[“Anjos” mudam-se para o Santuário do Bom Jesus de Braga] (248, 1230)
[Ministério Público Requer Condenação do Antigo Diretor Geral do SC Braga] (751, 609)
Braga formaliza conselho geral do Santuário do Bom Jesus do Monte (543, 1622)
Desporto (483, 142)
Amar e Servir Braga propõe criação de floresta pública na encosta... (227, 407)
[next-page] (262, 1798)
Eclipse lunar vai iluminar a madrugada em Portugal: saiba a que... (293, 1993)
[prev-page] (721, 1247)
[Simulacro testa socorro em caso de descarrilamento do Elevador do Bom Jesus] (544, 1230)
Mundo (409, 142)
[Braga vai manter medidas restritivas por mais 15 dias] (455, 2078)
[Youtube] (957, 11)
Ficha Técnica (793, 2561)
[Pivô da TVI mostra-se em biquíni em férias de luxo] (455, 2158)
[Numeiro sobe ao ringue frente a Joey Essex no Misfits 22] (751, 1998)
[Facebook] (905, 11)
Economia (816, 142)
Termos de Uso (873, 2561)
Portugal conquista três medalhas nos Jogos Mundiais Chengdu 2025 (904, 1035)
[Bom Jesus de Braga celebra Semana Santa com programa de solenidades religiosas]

========

§ Instructions for the task: Reproduce verbatim the stretch of lines beginning with the one containing "Desporto (483, 142)" and ending at the close of the entries above.

§ Written reply:
Desporto (483, 142)
Amar e Servir Braga propõe criação de floresta pública na encosta... (227, 407)
[next-page] (262, 1798)
Eclipse lunar vai iluminar a madrugada em Portugal: saiba a que... (293, 1993)
[prev-page] (721, 1247)
[Simulacro testa socorro em caso de descarrilamento do Elevador do Bom Jesus] (544, 1230)
Mundo (409, 142)
[Braga vai manter medidas restritivas por mais 15 dias] (455, 2078)
[Youtube] (957, 11)
Ficha Técnica (793, 2561)
[Pivô da TVI mostra-se em biquíni em férias de luxo] (455, 2158)
[Numeiro sobe ao ringue frente a Joey Essex no Misfits 22] (751, 1998)
[Facebook] (905, 11)
Economia (816, 142)
Termos de Uso (873, 2561)
Portugal conquista três medalhas nos Jogos Mundiais Chengdu 2025 (904, 1035)
[Bom Jesus de Braga celebra Semana Santa com programa de solenidades religiosas]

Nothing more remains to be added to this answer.